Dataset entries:
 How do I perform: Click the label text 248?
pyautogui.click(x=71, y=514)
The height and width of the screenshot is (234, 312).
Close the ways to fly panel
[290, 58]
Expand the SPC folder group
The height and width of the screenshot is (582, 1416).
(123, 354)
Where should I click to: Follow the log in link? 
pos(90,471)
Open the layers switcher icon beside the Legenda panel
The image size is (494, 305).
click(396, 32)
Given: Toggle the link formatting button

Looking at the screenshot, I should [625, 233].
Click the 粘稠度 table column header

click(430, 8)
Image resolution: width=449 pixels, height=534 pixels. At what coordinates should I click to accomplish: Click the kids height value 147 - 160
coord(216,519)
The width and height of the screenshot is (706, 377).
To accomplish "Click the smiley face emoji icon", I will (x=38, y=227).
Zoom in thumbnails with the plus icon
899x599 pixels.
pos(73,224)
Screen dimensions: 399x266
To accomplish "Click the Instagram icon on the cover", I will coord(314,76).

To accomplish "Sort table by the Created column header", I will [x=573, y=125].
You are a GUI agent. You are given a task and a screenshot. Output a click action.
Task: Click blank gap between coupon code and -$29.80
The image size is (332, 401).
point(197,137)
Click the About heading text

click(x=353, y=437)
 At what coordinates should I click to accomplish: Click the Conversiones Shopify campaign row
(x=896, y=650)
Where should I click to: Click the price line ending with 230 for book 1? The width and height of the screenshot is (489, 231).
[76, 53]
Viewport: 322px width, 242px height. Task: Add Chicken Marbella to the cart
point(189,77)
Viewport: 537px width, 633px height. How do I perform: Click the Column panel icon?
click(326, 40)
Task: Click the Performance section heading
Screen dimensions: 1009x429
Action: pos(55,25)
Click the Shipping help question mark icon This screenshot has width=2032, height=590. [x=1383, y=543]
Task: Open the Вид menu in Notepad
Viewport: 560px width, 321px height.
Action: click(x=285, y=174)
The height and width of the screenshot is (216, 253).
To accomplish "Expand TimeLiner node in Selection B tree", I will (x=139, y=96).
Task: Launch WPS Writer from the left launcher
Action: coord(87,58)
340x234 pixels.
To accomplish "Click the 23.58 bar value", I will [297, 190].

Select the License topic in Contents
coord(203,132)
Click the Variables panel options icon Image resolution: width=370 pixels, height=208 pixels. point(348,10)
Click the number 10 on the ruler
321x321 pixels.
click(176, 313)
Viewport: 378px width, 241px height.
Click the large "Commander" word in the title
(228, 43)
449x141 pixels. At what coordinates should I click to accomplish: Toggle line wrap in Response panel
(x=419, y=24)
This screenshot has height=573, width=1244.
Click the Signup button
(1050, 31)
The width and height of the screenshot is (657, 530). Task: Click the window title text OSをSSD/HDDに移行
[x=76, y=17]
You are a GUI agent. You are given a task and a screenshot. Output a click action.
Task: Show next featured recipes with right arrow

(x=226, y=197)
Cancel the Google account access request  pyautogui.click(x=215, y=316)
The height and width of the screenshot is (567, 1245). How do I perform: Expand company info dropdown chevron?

### Task prompt
Find the lines that mention "This" in the entries and show them.

### Exercise output
Click the Shipping help question mark icon This screenshot has width=2032, height=590. [x=1383, y=543]
This screenshot has height=573, width=1244.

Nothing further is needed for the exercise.